I remember a few years back, one of my favorite commercials was by the Church of Latter Day Saints. It had the narrator lamenting the state of our youth today. "Kids today are tyrants! They have no respect..." etc. It all fit the generation up and coming to many degrees. Turns out that the quote was from...Socrates, over 2,000 years ago!
It is a common part of the human psyche to relate our experiences to our immediate surroundings. This most assuredly reflects our rise from a much less sophisticated hunter/gatherer existence. When one is engaged in survival among the wild animals that inevitably pose a danger to humans living in the exposed environment, a historical sensitivity to the situation is probably neither warranted nor expedient. Certainly, short term reference is vital. Last month when Grog stabbed the mammoth in the posterior, it turned and skewered him on it's tusk. Hmmmmm. Don't stab mammoths in the arse, okay! Point made. This tendency to individualize our experiences goes a long way to explain why every generation tends to think things are much worse than they used to be in the 'good ole days'.
It is true that we can all look back at 'simpler' times and cherry pick romantic observations of a time gone by; When a handshake sealed a deal, When men were men, When kids rode their bikes without helmets, etc. etc. etc. However, we seldom also reflect on the bad parts; When air conditioning didn't exist, When three networks controlled almost all information, When wars killed millions instead of thousands, etc. etc. etc.
Take a moment and think: Would you rather have lived through the black plague, where upwards of a third of the entire population of the world was exterminated?
Would you rather have been a Christian, when you proved your faith not by prayer and helping the needy, but by allowing yourself to be eaten by a lion? Go ahead, take a second or two to answer.
Many of my friends pine for days of cowboys and indians, living off the land, just you and your horse. Think about that the next time you get a cold beer out of the fridge. Weeks if not months without anything cold to drink? Hardtack and jerky? Not to mention the 'cure' for that little problem you have since the visit to Ms. Mabels House of Joy. Can you say hot poker? I'll give the male readers a moment to recover...

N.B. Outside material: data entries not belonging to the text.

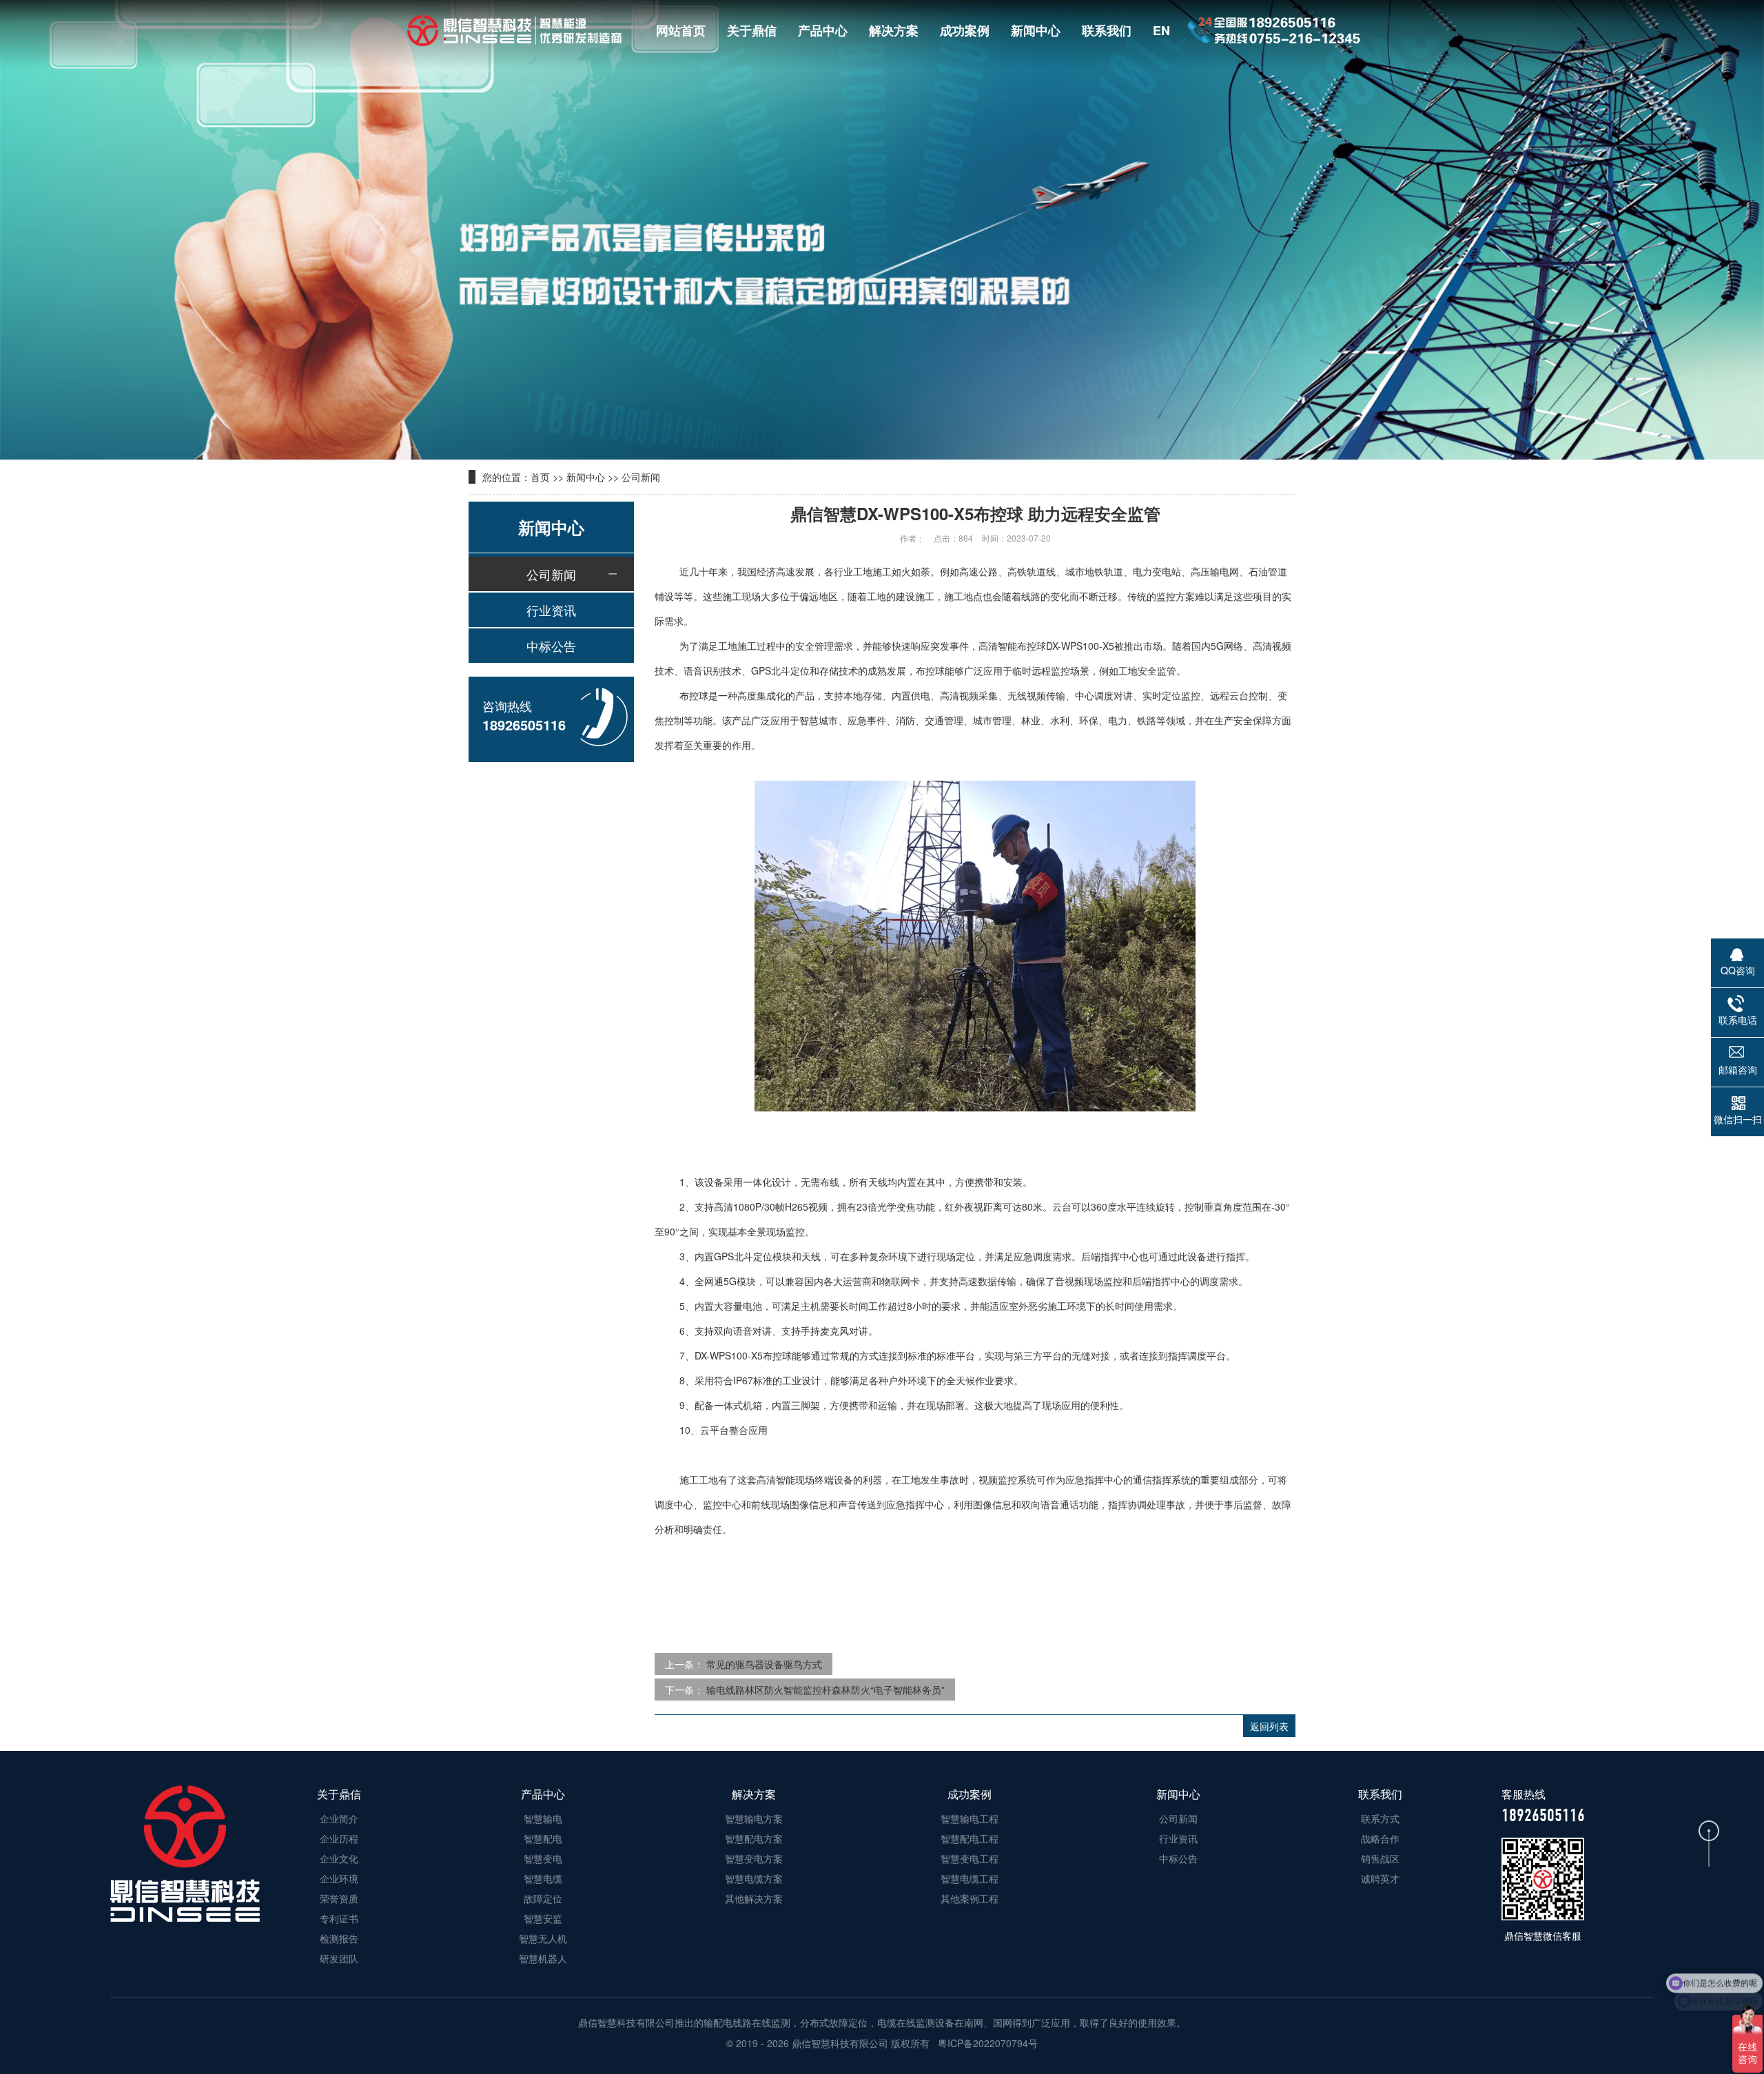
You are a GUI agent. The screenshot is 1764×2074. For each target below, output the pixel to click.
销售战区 (1380, 1858)
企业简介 (339, 1818)
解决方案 (894, 30)
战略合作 (1380, 1838)
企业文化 (339, 1858)
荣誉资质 (339, 1898)
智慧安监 (543, 1918)
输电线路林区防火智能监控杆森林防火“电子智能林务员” (825, 1689)
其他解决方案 (754, 1898)
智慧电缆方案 (754, 1878)
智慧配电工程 (969, 1838)
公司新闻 (641, 477)
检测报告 (339, 1938)
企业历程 (339, 1838)
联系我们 (1106, 30)
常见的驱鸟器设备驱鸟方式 (764, 1664)
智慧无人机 (543, 1938)
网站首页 (681, 30)
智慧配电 (543, 1838)
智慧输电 (543, 1818)
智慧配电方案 (754, 1838)
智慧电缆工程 (969, 1878)
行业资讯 (551, 610)
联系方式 (1380, 1818)
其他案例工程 (969, 1898)
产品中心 (823, 30)
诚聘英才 (1380, 1878)
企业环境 (339, 1878)
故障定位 (543, 1898)
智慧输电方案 (754, 1818)
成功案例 (964, 30)
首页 (540, 477)
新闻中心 (1035, 30)
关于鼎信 (752, 30)
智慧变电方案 (754, 1858)
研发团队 (339, 1958)
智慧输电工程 (969, 1818)
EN (1161, 30)
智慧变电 (543, 1858)
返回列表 (1269, 1726)
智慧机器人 (543, 1958)
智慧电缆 (543, 1878)
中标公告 (551, 646)
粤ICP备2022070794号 (986, 2043)
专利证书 (339, 1918)
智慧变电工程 (969, 1858)
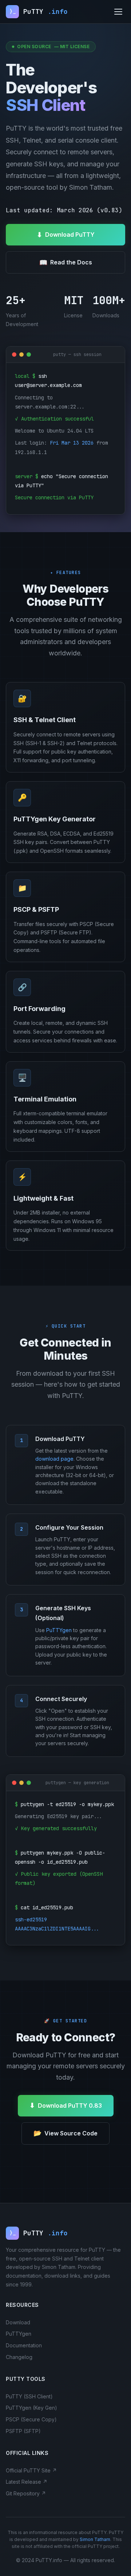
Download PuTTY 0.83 (65, 2105)
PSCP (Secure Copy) (31, 2419)
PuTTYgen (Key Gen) (31, 2408)
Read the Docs (65, 262)
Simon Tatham (95, 2539)
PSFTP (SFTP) (23, 2431)
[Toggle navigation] (118, 12)
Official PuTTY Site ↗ (31, 2470)
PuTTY (38, 11)
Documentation (24, 2345)
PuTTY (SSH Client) (29, 2396)
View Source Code (65, 2133)
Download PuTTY (66, 235)
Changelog (19, 2357)
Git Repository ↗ (26, 2493)
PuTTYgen (59, 1630)
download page (54, 1459)
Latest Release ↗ (26, 2482)
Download (18, 2322)
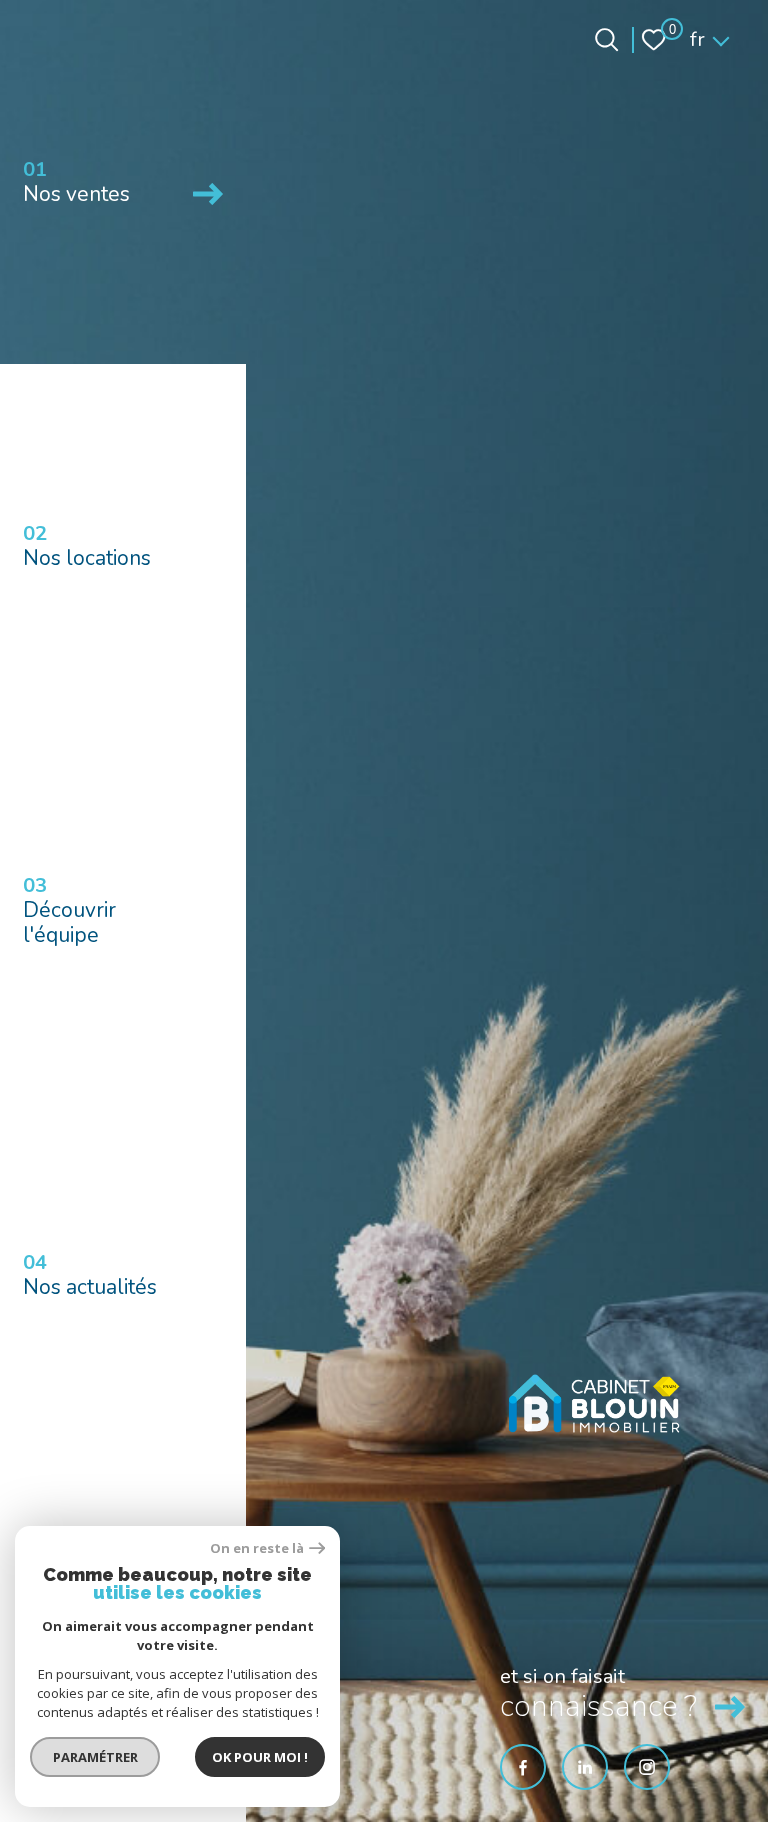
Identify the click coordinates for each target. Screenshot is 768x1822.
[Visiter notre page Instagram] (647, 1767)
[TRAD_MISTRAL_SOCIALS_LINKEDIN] (585, 1767)
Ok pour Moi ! (260, 1757)
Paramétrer (95, 1757)
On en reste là (257, 1548)
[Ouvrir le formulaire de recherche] (606, 39)
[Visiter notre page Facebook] (523, 1767)
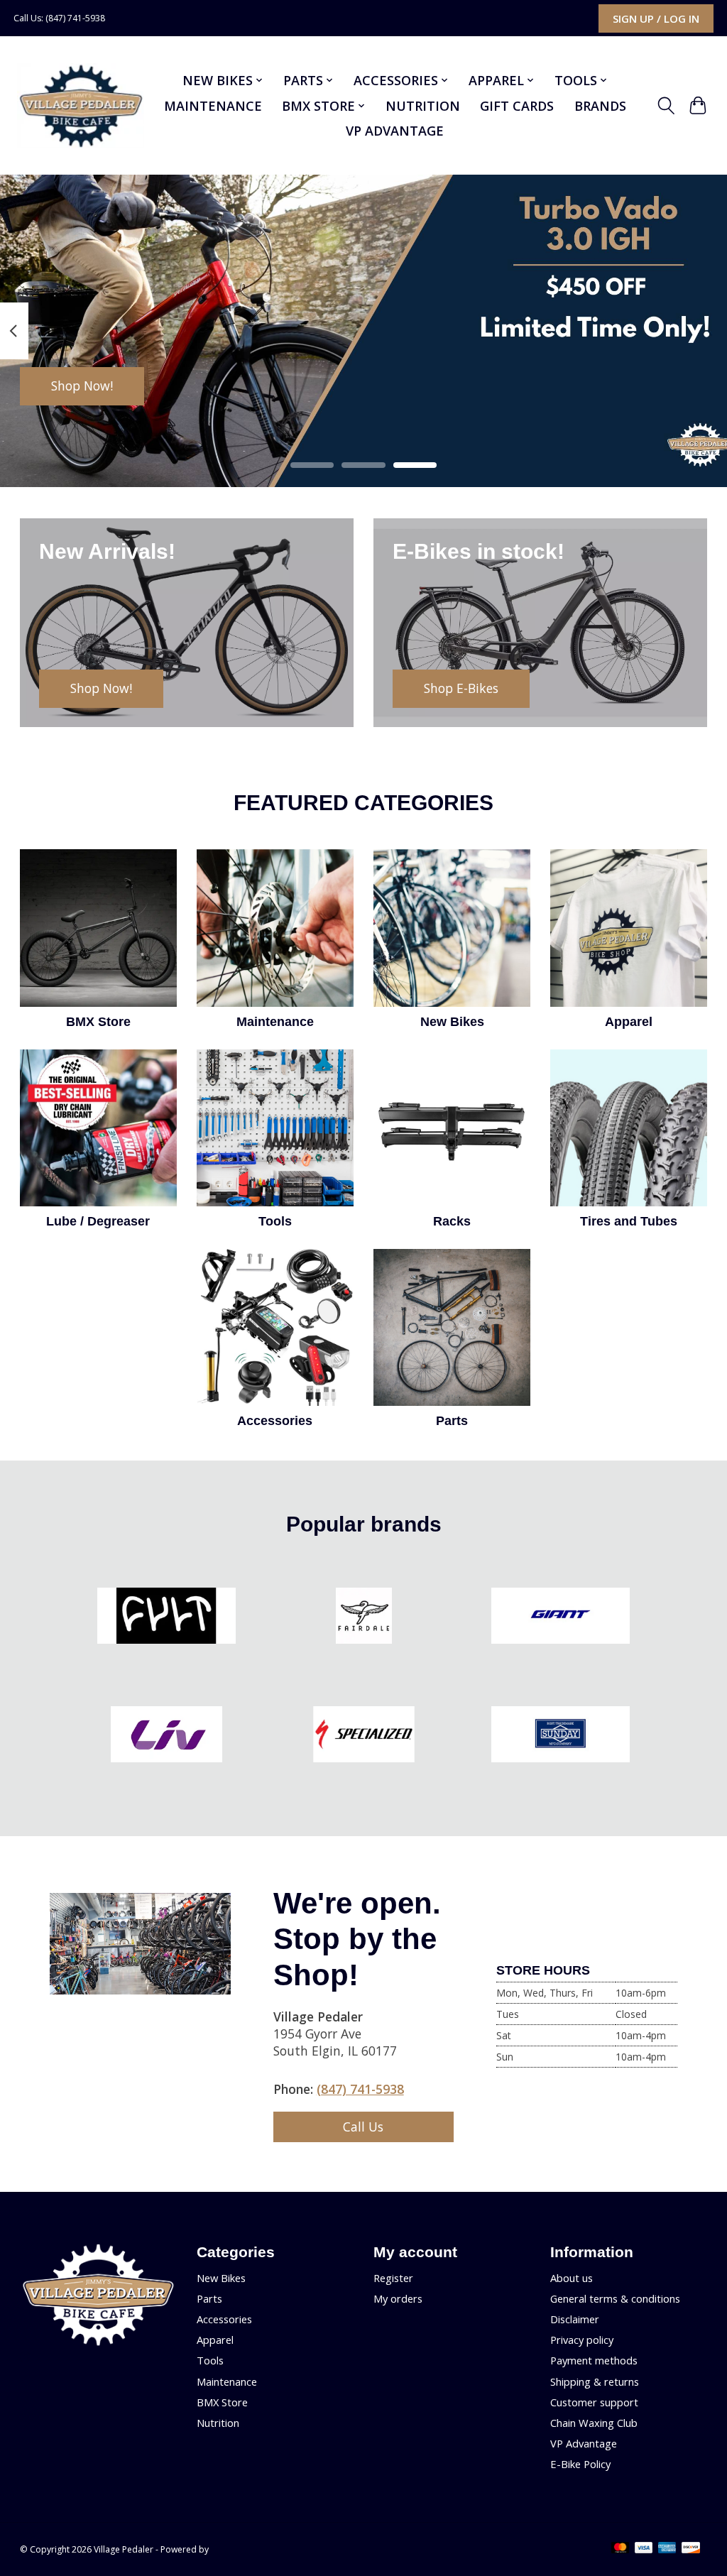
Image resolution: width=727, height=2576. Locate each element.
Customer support (594, 2402)
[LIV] (167, 1735)
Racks (452, 1221)
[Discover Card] (691, 2549)
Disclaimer (574, 2319)
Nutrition (423, 105)
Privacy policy (581, 2339)
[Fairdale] (363, 1617)
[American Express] (667, 2549)
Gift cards (517, 105)
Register (393, 2278)
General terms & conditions (615, 2298)
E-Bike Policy (580, 2464)
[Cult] (167, 1617)
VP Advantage (395, 130)
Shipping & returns (594, 2381)
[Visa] (644, 2549)
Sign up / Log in (656, 18)
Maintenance (213, 105)
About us (571, 2278)
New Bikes (452, 1022)
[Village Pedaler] (80, 106)
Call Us (363, 2126)
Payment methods (594, 2360)
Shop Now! (82, 385)
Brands (600, 105)
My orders (397, 2298)
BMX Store (98, 1022)
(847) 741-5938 (360, 2088)
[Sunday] (561, 1735)
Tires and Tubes (628, 1221)
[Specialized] (363, 1735)
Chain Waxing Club (594, 2423)
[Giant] (561, 1617)
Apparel (628, 1022)
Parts (452, 1421)
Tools (275, 1221)
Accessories (274, 1421)
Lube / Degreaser (98, 1221)
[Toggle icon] (666, 106)
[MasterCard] (620, 2549)
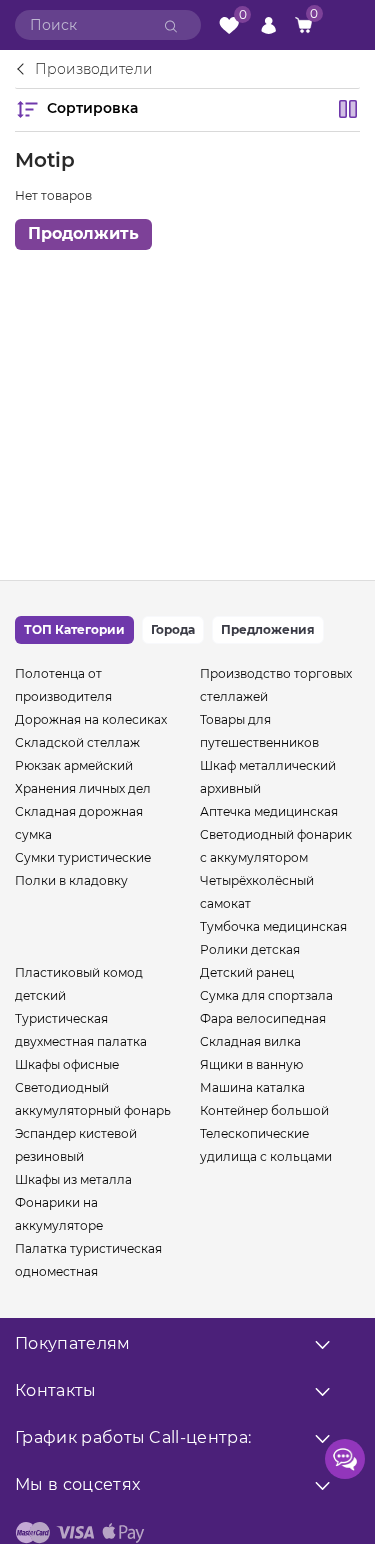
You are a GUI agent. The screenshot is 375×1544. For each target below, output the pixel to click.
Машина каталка (252, 1087)
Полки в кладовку (71, 880)
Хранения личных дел (83, 788)
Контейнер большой (264, 1110)
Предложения (268, 629)
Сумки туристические (83, 857)
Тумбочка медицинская (273, 926)
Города (173, 629)
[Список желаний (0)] (229, 25)
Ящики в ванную (251, 1064)
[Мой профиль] (268, 24)
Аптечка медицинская (269, 811)
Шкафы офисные (67, 1064)
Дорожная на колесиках (91, 719)
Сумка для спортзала (266, 995)
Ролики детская (250, 949)
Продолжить (83, 233)
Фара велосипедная (263, 1018)
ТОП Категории (74, 629)
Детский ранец (247, 972)
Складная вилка (250, 1041)
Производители (94, 70)
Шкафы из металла (73, 1179)
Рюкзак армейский (74, 765)
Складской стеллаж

Clearly, these are not the worst times. Certainly, we must be strident and persistent in the protection of our liberties, the preservation of our Constitution and we must lead by example so our children and grandchildren understand how a civilized person should conduct themselves in daily life. Just as clearly we should give thanks every day to live in these times, with these conveniences, with this prosperity and with all of the blessings bestowed upon the greatest nation to have ever been dreamed up in the taverns of the colonies. God Bless America, now and forever!